DotSec developed (and continues to support) the message-security services for APRA’s D2A online reporting service. The first version of the service was released in 2002.
DotSec developed the secure-messaging and key-management infrastructure for the D2A electronic submission system, for the Australian Prudential Regulation Authority (APRA). As per APRA’s web site, “D2A or Direct to APRA, is a flexible, secure and user-friendly electronic data submission system. D2A enables regulated and registered financial entities to lodge their statutory returns with APRA. Data can be manually entered or imported directly into D2A from the reporting institutions’ own information systems. D2A submits returns by passing information in an encrypted form to APRA using a direct internet connection.”
D2A reports are generated as XML documents by the D2A client, and DotSec’s security services then digitally sign and envelope (public-key encryption) the messages using the public and private keys in the D2A client keystore. The original D2A client supported both software keystores and smart cards, although APRA removed the smart card option in around 2006.
Goals and requirements
The primary requirements that DotSec needed to meet in order to support D2A included:
- Provide a secure messaging and cryptographic key-management infrastructure.
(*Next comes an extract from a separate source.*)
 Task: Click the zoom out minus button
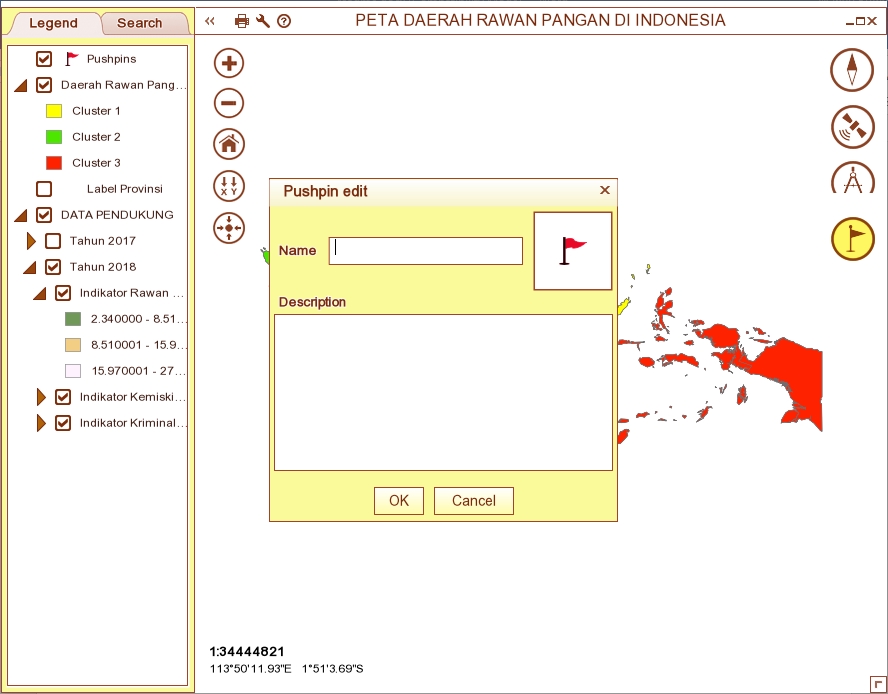pyautogui.click(x=229, y=103)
- Investigate and implement security best practice for appropriate standards, tools and software libraries related to encryption and digital signatures.
- Based on security best practice investigations, design and implement a solution to protect sensitive documents in transit, and also provide non-repudiation services.
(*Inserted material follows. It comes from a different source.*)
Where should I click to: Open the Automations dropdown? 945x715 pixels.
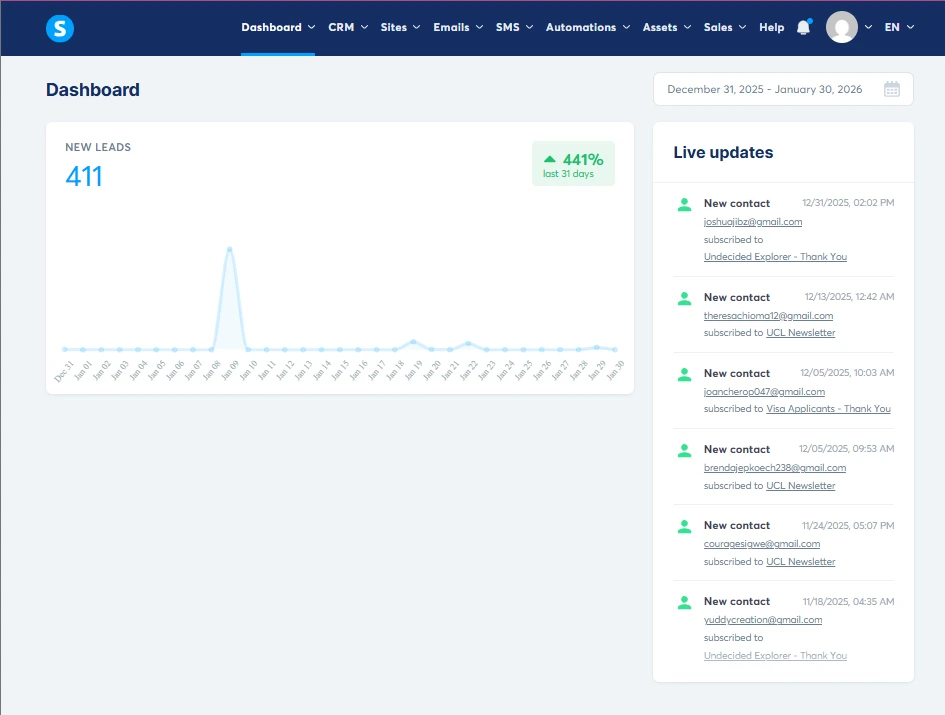(x=581, y=27)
- Provide integration support with the current transport code-base.
- Integrate the D2A secure messaging infrastructure with the APRA Public Key Infrastructure (PKI).
- Subsequently, remove the APRA PKI integration and upgrade the secure-messaging infrastructure to include AUSkey, the Australian federal government’s secure key management infrastructure.
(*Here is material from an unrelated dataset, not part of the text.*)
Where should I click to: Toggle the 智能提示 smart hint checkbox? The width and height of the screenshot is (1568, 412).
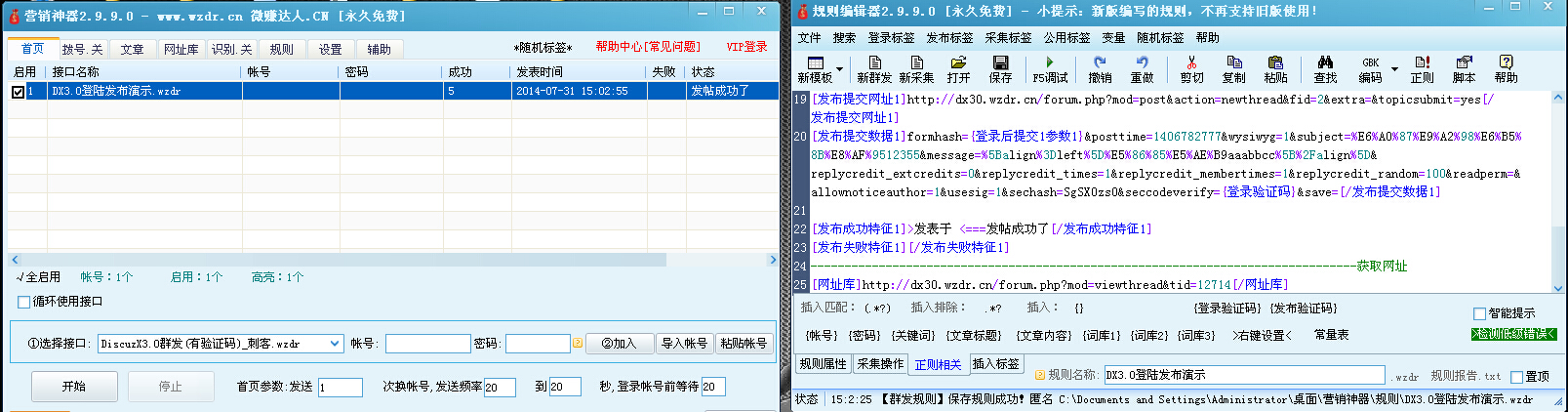[1479, 313]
- D2A is used by Australian financial institutions (including banks, building societies and agents) for regular reporting to APRA, Australia’s financial-services regulator.
The D2A service went live on time, and DotSec has continued to maintain and update the secure-messaging software since that time.
In around 2006, DotSec assisted APRA with the migration to a new Certificate Authority by writing code that allowed the D2A service to transition between CAs, and by assisting with the development of supporting processes and procedures. Later, in 2014, DotSec upgraded the D2A key management system so that it no longer used the APRA PKI (which was decommissioned) and instead utilised the federal government’s AUSkey infrastructure.
To achieve these goals, DotSec completed the following tasks:
- Selected and integrated an appropriate cryptographic library which provided the necessary encryption and signature functionality with support for strong cryptographic keys, as was required by security best practice.
- Provided analysis and testing of the client’s current application code-base to determine appropriate entry points to integrate the cryptographic functionality. A test environment was created specifically for this investigation. The test environment was later re-purposed for UAT testing.
- Designed appropriate mechanisms for the protection of the private keys, which were used to decrypt transmitted documents on the server-side and used to sign data on the client-side. Smart cards were selected as a secure repository for the private keys of the server1 and software key stores were selected for customer keys.
- The D2A server is responsible for verifying and decrypting client-generated documents, as well as for supporting functionality such as certificate management. As part of the D2A design and development project, DotSec assisted APRA with the design and integration of the supporting Public Key Infrastructure (PKI).
- Most recently, DotSec has assisted APRA by redesigning and modifying the D2A secure message service to use the Vanguard digital signature services. New key/certificate and message-handling code was developed and subsequently tested with the Vanguard web services, before being deployed into production. Integrity and confidentiality of signatures in transit to the web service was accomplished through use of ws-security via METRO.
The APRA D2A project is just one example of in security infrastructure projects that DotSec has successfully completed. DotSec has 15 years of strong, information-security project history, having worked for clients in the banking, shipping, finance, legal, and superannuation industries, as well as with all tiers (local, state and federal) of government.
Judging from the number of long-term clients and associated repeat business, we are confident that we have achieved our goal – provision of holistic information security services.